**Task:** Please output exactly the part of the records below that opens with the line containing "Given: Open the Ngày tạo dropdown filter" and closes with the line containing "Viewport: 1520px width, 944px height.", both lines included, and nothing else.

**Data shown:**
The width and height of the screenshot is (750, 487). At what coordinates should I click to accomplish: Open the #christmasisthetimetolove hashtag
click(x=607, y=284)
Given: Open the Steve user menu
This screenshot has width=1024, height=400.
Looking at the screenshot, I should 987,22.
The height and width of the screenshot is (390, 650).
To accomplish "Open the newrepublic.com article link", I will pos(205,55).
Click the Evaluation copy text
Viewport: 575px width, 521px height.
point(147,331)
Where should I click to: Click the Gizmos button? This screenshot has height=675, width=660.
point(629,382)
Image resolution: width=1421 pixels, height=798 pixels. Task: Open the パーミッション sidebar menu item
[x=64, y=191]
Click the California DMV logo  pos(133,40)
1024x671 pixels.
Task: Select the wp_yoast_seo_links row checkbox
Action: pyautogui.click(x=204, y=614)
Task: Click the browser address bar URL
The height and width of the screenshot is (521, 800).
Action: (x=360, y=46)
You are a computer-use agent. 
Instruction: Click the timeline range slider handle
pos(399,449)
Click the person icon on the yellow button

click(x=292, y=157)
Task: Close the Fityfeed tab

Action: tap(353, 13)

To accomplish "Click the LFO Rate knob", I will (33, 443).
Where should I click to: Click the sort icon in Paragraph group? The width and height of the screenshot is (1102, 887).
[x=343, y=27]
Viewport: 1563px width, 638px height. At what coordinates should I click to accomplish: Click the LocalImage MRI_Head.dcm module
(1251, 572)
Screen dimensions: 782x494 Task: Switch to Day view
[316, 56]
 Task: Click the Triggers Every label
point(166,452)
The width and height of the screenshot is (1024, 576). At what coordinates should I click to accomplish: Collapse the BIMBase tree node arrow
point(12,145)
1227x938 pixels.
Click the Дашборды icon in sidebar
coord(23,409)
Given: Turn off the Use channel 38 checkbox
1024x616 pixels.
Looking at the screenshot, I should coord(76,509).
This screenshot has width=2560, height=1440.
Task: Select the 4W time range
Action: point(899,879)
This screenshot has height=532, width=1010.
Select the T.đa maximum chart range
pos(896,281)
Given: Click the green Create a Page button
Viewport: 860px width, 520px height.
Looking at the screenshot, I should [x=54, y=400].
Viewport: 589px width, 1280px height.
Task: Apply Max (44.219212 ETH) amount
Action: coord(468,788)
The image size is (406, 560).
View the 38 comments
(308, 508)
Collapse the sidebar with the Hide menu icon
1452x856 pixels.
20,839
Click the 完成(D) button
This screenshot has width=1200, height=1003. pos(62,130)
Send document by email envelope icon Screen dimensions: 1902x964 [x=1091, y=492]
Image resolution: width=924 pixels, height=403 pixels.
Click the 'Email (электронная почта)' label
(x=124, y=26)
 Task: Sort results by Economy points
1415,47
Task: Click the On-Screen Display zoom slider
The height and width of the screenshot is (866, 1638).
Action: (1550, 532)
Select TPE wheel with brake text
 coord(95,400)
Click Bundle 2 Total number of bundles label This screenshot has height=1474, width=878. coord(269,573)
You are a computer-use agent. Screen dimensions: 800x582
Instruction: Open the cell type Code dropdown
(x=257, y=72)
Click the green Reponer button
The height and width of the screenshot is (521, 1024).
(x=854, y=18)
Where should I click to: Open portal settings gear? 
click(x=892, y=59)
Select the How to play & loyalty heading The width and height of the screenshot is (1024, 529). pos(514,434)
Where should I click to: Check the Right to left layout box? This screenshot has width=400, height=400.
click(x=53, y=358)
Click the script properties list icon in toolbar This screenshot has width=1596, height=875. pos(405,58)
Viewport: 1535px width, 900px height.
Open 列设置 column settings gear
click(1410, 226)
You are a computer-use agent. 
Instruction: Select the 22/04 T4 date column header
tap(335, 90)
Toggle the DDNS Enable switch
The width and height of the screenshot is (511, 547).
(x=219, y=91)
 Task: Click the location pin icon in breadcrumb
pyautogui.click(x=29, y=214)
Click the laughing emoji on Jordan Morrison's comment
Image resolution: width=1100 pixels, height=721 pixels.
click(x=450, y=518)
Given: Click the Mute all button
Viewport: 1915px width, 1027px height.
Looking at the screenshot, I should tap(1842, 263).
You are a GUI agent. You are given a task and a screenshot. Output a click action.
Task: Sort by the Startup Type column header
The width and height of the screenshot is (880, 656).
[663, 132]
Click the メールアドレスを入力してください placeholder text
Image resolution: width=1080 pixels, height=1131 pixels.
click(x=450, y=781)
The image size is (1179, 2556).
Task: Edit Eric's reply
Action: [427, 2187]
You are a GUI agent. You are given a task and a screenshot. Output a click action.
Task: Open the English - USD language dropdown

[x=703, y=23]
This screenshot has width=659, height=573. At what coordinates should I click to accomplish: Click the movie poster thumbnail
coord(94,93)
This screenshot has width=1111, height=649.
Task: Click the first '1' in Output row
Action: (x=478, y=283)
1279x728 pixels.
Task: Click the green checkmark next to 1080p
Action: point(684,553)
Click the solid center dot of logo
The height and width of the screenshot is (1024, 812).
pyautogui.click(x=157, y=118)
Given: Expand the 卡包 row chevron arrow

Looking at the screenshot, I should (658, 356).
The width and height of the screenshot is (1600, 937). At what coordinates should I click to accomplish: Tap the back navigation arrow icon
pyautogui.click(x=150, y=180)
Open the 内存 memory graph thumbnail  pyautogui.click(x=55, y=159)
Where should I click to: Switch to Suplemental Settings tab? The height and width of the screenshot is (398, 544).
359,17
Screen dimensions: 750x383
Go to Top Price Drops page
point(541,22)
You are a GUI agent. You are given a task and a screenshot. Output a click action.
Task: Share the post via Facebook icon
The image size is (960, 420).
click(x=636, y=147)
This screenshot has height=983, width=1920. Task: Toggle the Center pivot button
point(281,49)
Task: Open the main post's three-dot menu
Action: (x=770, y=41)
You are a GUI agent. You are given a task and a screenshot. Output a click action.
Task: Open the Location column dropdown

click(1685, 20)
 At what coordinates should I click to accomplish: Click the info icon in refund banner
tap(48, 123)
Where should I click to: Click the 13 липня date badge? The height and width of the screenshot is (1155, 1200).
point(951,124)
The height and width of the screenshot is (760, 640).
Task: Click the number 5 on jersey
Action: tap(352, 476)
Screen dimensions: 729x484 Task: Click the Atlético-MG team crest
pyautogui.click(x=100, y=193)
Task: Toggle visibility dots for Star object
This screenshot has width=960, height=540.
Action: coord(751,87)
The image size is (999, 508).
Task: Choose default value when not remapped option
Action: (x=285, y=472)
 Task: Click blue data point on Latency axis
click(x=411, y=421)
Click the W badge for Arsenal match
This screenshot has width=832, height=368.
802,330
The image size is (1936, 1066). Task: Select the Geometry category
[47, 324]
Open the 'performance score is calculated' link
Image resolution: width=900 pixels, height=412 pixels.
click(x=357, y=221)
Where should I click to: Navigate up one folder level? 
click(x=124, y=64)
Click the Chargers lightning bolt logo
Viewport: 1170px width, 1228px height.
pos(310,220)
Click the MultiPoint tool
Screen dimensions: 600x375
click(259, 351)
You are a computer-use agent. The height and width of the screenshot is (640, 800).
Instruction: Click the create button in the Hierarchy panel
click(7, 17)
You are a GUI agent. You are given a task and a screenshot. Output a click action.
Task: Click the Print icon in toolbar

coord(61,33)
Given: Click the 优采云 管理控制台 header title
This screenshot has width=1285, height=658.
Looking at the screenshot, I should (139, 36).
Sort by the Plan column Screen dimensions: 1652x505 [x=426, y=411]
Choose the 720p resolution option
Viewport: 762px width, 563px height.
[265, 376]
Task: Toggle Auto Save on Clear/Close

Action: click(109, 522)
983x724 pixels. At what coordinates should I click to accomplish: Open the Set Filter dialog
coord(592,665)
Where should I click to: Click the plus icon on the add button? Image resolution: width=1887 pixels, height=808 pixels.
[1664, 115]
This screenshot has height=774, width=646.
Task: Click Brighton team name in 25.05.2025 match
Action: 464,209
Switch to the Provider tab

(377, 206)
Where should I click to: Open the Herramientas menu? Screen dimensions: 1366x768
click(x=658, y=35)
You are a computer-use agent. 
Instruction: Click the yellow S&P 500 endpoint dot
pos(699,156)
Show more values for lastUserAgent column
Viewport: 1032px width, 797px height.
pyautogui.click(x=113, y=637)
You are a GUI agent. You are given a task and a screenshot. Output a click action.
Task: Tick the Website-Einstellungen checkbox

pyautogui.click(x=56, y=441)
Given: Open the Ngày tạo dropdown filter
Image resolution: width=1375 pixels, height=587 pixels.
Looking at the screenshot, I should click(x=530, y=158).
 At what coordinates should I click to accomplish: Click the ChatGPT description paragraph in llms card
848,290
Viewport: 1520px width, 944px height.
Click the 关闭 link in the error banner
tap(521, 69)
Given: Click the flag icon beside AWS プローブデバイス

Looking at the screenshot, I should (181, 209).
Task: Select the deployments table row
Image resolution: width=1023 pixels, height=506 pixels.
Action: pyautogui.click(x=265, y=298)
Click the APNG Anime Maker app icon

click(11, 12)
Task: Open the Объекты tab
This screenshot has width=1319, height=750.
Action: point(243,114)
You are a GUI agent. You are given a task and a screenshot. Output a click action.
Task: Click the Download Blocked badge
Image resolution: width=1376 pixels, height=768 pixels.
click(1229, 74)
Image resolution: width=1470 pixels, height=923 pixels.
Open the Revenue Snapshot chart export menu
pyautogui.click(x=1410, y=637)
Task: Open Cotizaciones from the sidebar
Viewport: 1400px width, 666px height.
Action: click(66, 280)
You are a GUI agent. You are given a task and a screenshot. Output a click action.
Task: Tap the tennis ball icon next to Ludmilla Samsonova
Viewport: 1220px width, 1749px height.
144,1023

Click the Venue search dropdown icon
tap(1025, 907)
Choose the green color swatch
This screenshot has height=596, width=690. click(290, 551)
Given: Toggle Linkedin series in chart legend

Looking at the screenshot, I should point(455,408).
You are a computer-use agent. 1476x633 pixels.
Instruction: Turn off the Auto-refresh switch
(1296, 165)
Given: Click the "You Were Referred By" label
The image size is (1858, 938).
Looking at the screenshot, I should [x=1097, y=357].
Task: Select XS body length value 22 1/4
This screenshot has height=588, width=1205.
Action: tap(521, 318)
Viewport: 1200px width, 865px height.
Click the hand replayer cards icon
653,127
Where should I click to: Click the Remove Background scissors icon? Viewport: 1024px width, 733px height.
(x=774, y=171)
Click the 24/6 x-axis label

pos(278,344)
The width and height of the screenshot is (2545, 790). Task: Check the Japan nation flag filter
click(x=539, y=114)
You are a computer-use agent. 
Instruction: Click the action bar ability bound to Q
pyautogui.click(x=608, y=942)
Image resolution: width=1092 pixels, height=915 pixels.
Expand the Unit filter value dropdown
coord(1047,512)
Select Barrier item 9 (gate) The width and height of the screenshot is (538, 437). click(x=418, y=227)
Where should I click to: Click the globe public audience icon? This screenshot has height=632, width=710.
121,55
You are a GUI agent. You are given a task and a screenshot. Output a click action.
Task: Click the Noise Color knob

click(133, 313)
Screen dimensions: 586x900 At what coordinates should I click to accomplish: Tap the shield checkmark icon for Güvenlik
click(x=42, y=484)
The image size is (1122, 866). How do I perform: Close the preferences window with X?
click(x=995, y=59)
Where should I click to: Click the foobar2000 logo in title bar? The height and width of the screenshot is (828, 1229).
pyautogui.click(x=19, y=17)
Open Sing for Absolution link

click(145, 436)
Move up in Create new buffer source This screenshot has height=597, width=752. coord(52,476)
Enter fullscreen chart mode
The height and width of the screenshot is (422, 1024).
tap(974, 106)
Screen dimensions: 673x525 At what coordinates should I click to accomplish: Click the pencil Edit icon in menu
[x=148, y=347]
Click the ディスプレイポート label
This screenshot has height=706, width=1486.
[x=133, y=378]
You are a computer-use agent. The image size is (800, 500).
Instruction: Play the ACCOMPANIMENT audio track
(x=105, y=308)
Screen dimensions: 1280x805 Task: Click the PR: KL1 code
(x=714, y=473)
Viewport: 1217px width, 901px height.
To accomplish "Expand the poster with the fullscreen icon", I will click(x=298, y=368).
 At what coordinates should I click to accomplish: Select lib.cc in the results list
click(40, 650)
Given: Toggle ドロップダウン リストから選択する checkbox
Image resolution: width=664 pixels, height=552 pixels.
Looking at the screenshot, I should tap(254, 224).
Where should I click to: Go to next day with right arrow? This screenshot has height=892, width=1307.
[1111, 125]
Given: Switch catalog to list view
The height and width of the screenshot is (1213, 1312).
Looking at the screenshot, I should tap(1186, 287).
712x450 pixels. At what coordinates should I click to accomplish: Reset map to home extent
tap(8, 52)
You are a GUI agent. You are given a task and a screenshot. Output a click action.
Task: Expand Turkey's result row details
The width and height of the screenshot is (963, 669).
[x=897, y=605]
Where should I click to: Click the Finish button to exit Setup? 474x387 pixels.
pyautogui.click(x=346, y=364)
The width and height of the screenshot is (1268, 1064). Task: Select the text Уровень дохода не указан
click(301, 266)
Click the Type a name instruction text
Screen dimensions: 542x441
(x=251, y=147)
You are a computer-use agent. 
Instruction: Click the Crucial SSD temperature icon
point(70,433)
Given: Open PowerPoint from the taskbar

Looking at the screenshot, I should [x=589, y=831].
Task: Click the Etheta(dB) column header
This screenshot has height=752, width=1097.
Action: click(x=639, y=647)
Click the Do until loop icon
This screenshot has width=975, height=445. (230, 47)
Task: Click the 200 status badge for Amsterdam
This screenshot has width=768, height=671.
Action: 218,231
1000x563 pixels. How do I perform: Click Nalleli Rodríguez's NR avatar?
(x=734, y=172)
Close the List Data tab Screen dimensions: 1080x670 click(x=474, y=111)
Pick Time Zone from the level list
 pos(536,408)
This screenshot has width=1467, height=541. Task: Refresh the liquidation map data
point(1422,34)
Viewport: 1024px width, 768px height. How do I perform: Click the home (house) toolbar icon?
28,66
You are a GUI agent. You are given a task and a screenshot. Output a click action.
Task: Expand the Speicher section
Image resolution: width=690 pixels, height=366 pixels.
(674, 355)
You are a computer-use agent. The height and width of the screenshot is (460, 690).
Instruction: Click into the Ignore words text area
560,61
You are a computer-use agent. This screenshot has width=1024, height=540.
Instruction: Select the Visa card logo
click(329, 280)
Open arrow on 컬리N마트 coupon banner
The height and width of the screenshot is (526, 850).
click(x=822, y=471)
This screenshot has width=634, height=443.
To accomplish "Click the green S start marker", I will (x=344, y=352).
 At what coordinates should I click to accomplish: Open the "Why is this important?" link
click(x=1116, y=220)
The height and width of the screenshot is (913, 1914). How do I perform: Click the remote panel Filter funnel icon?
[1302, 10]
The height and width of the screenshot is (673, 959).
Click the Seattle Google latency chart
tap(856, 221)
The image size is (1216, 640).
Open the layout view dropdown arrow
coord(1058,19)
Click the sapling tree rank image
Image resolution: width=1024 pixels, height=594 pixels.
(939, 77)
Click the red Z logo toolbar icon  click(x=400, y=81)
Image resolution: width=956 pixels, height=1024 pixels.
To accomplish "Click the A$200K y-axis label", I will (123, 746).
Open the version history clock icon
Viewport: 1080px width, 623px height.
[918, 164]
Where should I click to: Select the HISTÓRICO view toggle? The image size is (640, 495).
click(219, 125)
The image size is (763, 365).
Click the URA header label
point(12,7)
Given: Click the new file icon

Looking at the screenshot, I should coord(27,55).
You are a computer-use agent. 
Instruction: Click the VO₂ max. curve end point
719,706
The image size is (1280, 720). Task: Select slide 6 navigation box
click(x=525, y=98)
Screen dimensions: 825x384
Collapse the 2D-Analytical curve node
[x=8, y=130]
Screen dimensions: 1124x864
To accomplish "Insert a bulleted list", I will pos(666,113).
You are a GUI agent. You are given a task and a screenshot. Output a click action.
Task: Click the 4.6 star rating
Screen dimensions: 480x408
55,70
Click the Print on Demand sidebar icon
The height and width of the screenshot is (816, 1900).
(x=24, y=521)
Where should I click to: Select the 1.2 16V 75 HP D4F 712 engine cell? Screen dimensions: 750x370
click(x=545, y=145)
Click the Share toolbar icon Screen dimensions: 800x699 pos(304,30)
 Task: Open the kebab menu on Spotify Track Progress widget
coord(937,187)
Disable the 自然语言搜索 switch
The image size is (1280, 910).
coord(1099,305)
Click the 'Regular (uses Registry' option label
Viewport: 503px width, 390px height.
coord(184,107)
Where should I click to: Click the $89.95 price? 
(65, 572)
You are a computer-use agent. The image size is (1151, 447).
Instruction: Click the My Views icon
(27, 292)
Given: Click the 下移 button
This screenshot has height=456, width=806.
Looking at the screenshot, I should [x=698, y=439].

**Completed task:**
Given: Open the Ngày tạo dropdown filter
Image resolution: width=1375 pixels, height=587 pixels.
Looking at the screenshot, I should click(x=530, y=158).
 At what coordinates should I click to accomplish: Click the ChatGPT description paragraph in llms card
848,290
Viewport: 1520px width, 944px height.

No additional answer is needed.